Pixel coordinate grounding data.
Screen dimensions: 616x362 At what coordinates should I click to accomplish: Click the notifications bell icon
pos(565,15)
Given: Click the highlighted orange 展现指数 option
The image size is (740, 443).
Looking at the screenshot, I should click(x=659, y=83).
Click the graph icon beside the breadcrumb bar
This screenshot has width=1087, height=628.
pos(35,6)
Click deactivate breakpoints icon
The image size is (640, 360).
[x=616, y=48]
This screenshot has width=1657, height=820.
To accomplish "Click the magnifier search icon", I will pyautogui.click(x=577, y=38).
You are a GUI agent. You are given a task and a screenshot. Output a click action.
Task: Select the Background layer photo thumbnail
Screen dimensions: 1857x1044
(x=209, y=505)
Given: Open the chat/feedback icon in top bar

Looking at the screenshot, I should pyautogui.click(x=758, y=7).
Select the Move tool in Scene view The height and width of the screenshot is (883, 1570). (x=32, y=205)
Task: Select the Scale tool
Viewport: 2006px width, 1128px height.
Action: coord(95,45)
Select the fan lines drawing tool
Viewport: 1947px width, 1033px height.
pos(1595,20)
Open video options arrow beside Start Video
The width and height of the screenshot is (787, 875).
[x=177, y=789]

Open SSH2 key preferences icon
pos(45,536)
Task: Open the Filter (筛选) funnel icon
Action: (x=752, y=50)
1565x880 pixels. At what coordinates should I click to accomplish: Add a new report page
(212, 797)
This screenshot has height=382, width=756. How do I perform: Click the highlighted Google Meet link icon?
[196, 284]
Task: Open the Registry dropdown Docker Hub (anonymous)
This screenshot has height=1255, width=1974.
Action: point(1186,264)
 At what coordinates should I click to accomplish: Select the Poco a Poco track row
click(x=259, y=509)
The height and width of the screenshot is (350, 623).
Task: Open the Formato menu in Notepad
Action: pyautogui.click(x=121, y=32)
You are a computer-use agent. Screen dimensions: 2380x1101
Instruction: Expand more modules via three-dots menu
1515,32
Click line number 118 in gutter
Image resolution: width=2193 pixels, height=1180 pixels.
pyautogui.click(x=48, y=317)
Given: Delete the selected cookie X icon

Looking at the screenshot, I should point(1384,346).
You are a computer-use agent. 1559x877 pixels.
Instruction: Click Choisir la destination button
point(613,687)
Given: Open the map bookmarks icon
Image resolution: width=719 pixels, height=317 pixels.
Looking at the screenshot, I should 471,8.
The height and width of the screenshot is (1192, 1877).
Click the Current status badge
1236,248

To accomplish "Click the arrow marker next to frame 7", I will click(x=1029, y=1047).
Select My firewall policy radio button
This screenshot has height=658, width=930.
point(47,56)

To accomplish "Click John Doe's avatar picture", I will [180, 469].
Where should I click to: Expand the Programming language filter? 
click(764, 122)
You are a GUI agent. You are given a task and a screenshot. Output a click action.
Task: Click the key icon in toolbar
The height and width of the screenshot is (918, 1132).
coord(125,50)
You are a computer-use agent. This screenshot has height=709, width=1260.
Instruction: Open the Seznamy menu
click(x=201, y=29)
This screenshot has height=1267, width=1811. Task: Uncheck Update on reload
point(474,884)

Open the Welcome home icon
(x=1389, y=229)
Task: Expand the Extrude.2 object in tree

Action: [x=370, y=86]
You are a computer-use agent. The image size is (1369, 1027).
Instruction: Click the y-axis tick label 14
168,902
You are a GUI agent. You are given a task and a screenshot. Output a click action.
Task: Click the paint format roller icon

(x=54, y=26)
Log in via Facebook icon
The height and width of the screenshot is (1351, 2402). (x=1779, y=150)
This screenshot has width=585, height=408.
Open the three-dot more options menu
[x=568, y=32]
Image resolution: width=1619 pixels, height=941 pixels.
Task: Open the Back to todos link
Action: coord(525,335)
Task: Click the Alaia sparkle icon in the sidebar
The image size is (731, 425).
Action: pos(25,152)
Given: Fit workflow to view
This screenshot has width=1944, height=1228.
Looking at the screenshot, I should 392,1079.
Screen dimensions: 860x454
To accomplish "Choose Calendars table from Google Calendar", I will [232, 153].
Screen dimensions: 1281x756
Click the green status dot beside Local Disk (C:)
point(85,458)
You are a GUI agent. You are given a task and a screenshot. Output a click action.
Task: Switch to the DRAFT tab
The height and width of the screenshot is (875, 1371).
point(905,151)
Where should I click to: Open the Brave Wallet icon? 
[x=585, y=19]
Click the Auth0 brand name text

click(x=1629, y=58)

Activity. In the data above, count the lines where the word "computer" appears; reply with the number only.

Exercise answer. 4